STATED GOAL 1 => In the mailing-list text shown, which namespace does Christoph Hellwig want the mapping flags moved to?

TEXT SHOWN =>
----------------------------------------

That still leaves the question where it should go.

Under /proc/sys/kernel? Or should we make a /proc/sys/kernel/dma
subdirectory to make room for more dma-related controls?

Petr T
Michael Kelley Aug. 26, 2024, 3:27 p.m. UTC | #13
From: Christoph Hellwig <hch@lst.de> Sent: Saturday, August 24, 2024 1:16 AM
> 
> On Thu, Aug 22, 2024 at 11:37:11AM -0700, mhkelley58@gmail.com wrote:
> > Because it's not possible to detect at runtime whether a DMA map call
> > is made in a context that can block, the calls in key device drivers
> > must be updated with a MAY_BLOCK attribute, if appropriate. When this
> > attribute is set and swiotlb memory usage is above a threshold, the
> > swiotlb allocation code can serialize swiotlb memory usage to help
> > ensure that it is not exhausted.
> 
> One thing I've been doing for a while but haven't gotten to due to
> my lack of semantic patching skills is that we really want to split
> the few flags useful for dma_map* from DMA_ATTR_* which largely
> only applies to dma_alloc.
> 
> Only DMA_ATTR_WEAK_ORDERING (if we can't just kill it entirely)
> and for now DMA_ATTR_NO_WARN is used for both.
> 
> DMA_ATTR_SKIP_CPU_SYNC and your new SLEEP/BLOCK attribute is only
> useful for mapping, and the rest is for allocation only.
> 
> So I'd love to move to a DMA_MAP_* namespace for the mapping flags
> before adding more on potentially widely used ones.

OK, this makes sense to me. The DMA_ATTR_* symbols are currently
defined as just values that are not part of an enum or any other higher
level abstraction, and the "attrs" parameter to the dma_* functions is
just "unsigned long". Are you thinking that the separate namespace is
based only on the symbolic name (i.e., DMA_MAP_* vs DMA_ATTR_*),
with the values being disjoint? That seems straightforward to me.
Changing the "attrs" parameter to an enum is a much bigger change ....

For a transition period we can have both DMA_ATTR_SKIP_CPU_SYNC
and DMA_MAP_SKIP_CPU_SYNC, and then work to change all
occurrences of the former to the latter.

I'll have to look more closely at WEAK_ORDERING and NO_WARN.

There are also a couple of places where DMA_ATTR_NO_KERNEL_MAPPING
is used for dma_map_* calls, but those are clearly bogus since that
attribute is never tested in the map path.

----------------------------------------

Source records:
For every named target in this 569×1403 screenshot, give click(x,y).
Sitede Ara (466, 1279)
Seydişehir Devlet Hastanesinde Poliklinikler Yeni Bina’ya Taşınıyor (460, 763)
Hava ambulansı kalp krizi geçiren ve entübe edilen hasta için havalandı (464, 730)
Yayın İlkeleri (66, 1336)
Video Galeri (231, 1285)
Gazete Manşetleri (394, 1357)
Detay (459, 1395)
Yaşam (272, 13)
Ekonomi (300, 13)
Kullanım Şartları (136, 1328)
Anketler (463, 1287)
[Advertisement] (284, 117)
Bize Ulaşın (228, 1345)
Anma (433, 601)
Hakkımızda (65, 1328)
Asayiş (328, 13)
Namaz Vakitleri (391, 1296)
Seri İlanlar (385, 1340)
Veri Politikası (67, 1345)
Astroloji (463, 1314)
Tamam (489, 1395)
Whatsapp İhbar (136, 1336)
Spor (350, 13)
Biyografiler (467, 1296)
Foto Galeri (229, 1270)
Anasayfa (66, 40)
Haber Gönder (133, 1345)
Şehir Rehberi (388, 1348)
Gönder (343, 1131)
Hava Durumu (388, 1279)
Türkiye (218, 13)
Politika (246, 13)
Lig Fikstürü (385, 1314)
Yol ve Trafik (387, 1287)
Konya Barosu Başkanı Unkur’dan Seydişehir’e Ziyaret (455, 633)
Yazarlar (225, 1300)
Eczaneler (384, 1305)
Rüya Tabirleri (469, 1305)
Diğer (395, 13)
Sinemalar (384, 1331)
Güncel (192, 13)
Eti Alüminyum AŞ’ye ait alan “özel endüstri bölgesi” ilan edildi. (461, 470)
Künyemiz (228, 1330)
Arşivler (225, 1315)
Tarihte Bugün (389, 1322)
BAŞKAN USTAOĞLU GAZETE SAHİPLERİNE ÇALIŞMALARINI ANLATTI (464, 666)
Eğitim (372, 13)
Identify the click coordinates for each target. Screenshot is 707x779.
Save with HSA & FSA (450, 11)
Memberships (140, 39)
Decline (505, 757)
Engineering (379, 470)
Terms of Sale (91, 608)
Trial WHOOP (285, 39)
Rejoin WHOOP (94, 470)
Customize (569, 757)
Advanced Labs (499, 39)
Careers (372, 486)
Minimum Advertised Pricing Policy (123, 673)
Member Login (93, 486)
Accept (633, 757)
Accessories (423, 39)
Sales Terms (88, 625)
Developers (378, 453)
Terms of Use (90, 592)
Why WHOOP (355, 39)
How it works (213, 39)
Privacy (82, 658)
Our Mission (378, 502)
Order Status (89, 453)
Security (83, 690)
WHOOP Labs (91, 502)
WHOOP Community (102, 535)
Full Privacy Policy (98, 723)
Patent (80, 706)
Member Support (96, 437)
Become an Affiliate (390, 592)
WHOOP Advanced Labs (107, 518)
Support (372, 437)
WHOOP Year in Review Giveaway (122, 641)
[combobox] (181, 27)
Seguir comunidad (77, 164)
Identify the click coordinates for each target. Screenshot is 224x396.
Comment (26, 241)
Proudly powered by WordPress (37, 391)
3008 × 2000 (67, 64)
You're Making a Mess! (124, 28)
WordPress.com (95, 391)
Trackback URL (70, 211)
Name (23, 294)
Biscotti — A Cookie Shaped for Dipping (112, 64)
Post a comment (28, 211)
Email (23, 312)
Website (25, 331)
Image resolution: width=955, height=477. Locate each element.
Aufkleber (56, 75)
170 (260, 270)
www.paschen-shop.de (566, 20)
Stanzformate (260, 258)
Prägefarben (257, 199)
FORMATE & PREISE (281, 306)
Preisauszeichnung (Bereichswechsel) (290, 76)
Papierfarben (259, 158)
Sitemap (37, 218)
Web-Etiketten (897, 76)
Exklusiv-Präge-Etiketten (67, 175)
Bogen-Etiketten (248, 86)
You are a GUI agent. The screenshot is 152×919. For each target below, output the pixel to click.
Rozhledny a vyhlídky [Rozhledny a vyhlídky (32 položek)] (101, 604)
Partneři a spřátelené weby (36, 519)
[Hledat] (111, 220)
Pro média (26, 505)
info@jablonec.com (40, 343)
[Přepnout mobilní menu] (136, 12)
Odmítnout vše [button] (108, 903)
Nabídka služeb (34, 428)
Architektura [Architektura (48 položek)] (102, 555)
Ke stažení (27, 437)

----------------------------------------

STATED GOAL 2 => Please render the entries from the line with "Support (372, 437)" up to and including the line with "WordPress.com (95, 391)" as a Markdown table with the columns Row and Line, leaving out blank lines. Include only those lines.

TASK SOLUTION 1 => DMA_MAP_*

TASK SOLUTION 2 =>
| Row | Line |
|---|---|
| 1 | Support (372, 437) |
| 2 | WHOOP Year in Review Giveaway (122, 641) |
| 3 | [combobox] (181, 27) |
| 4 | Seguir comunidad (77, 164) |
| 5 | Identify the click coordinates for each target. Screenshot is 224x396. |
| 6 | Comment (26, 241) |
| 7 | Proudly powered by WordPress (37, 391) |
| 8 | 3008 × 2000 (67, 64) |
| 9 | You're Making a Mess! (124, 28) |
| 10 | WordPress.com (95, 391) |